====== RECORDS PROVIDED ======
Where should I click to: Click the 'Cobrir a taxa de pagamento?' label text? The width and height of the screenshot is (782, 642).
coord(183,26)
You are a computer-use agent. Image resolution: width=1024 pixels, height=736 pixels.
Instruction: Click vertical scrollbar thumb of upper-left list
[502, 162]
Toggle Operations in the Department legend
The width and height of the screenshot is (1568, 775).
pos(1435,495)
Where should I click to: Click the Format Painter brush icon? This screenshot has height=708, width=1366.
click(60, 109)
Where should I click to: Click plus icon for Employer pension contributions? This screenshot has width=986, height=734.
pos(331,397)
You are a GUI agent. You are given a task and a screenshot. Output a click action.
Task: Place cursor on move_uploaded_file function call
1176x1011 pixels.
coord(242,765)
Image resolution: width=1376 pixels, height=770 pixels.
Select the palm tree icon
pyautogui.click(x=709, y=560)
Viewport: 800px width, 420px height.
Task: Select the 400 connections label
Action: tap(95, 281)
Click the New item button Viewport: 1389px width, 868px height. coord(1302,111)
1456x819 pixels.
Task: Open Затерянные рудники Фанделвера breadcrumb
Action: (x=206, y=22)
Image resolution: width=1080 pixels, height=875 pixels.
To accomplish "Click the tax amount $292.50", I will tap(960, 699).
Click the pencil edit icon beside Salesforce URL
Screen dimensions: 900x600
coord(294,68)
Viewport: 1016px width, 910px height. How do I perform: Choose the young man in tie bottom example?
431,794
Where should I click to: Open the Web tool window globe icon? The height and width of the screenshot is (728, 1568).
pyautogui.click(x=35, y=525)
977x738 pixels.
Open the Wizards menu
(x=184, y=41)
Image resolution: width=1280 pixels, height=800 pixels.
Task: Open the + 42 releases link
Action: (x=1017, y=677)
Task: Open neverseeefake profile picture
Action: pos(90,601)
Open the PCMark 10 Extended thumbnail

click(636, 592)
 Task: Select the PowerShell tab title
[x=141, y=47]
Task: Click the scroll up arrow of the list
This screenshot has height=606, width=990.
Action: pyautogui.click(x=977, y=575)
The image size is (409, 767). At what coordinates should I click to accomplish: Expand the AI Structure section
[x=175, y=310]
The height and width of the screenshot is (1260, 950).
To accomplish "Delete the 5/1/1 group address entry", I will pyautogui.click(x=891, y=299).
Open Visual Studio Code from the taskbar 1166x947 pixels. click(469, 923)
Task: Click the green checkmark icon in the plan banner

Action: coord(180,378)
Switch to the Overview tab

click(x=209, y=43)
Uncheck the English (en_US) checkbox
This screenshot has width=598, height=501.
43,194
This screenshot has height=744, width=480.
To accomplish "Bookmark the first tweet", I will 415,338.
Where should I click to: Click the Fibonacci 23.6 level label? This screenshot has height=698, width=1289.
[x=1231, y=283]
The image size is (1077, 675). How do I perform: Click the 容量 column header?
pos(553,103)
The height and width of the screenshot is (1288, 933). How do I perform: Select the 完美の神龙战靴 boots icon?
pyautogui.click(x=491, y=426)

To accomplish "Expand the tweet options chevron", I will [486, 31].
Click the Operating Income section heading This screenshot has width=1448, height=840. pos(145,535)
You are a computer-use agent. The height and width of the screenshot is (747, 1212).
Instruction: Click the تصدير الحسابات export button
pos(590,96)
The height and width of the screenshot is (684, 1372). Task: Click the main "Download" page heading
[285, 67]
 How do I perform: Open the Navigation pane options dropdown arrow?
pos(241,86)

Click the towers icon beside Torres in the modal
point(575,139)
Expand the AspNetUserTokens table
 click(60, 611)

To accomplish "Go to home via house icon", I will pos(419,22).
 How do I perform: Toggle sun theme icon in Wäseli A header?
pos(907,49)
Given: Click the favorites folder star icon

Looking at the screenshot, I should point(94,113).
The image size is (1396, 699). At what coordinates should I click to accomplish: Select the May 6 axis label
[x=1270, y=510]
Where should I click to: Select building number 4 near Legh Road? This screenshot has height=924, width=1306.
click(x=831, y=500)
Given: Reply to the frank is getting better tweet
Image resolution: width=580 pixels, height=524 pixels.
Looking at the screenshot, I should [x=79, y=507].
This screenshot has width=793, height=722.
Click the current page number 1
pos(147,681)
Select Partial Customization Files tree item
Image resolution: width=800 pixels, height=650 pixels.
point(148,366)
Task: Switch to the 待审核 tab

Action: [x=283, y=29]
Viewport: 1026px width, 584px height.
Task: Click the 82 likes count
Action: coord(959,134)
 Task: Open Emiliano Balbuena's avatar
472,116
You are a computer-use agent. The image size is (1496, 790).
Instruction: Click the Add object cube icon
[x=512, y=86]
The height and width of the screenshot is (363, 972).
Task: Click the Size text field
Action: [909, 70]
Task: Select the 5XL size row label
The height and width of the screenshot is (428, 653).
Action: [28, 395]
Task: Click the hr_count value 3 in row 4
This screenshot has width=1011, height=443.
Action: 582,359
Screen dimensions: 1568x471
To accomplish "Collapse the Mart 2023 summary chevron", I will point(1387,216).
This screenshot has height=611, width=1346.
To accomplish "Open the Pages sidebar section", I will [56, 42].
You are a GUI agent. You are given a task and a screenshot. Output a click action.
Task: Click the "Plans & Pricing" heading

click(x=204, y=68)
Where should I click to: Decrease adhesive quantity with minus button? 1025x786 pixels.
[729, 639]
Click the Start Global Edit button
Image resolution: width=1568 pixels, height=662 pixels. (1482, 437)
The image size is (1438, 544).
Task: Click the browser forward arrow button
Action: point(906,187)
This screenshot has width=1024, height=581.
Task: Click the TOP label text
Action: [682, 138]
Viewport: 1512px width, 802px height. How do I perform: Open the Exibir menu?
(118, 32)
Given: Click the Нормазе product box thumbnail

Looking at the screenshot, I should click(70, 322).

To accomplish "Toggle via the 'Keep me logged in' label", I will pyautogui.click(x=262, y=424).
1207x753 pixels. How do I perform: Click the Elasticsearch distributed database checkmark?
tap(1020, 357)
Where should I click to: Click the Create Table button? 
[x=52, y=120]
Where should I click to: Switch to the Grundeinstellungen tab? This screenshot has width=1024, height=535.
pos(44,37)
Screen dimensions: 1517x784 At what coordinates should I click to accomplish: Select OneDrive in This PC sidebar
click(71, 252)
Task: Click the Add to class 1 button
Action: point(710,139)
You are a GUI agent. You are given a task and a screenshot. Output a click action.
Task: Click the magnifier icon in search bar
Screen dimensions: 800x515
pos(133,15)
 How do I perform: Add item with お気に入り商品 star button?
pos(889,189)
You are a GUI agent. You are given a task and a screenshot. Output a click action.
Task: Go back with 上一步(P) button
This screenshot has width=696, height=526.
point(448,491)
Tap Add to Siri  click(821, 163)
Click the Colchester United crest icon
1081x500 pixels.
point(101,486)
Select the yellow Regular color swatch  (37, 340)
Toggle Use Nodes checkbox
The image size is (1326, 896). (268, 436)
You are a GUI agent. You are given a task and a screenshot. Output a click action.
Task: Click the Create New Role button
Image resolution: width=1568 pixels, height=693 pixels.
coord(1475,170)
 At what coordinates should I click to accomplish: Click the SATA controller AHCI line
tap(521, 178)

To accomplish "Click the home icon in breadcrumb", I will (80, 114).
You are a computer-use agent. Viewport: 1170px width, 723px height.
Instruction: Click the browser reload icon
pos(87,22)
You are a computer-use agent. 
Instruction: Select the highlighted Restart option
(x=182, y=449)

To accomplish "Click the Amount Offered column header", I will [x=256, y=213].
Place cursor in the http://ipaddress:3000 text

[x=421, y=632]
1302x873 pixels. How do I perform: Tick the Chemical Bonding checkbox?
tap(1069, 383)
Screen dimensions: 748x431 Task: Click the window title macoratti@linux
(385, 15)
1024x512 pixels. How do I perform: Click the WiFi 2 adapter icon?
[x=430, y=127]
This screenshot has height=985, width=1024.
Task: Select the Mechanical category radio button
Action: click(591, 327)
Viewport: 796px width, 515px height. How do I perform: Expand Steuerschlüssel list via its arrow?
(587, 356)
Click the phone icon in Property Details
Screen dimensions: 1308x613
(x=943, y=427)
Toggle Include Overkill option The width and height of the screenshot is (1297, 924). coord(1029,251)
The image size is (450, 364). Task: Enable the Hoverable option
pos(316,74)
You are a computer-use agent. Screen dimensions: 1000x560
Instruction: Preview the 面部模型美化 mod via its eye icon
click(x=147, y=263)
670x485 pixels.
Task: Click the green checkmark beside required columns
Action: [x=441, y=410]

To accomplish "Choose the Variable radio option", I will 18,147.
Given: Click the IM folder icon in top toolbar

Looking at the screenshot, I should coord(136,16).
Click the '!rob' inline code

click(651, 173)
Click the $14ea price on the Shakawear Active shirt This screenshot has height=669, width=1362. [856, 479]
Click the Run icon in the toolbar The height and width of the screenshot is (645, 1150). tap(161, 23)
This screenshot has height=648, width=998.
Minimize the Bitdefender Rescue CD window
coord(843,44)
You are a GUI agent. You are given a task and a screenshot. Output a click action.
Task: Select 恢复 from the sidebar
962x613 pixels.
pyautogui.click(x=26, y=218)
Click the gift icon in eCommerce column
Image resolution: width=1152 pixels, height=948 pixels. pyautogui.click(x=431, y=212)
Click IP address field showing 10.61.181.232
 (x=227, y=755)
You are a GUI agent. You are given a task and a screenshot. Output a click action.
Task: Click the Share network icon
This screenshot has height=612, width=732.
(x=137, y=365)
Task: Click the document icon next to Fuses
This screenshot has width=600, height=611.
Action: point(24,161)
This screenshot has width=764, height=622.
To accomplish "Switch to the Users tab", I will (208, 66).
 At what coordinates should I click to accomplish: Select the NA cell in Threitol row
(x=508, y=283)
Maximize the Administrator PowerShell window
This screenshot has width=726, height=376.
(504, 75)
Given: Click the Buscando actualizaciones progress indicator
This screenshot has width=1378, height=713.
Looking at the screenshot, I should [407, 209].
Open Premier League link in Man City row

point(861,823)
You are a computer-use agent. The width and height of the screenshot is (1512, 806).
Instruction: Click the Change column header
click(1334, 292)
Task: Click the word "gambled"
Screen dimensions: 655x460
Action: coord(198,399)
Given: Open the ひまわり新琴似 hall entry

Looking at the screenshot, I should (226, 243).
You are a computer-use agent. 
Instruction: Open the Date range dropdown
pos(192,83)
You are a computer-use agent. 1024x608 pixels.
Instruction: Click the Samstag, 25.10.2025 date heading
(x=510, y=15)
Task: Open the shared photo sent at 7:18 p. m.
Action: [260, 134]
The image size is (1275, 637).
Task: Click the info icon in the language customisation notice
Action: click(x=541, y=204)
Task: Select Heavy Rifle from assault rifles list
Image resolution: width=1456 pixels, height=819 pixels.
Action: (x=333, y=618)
======
Reproduce each line from the records that contains the word "chevron".

To accomplish "Expand the tweet options chevron", I will [486, 31].
To accomplish "Collapse the Mart 2023 summary chevron", I will point(1387,216).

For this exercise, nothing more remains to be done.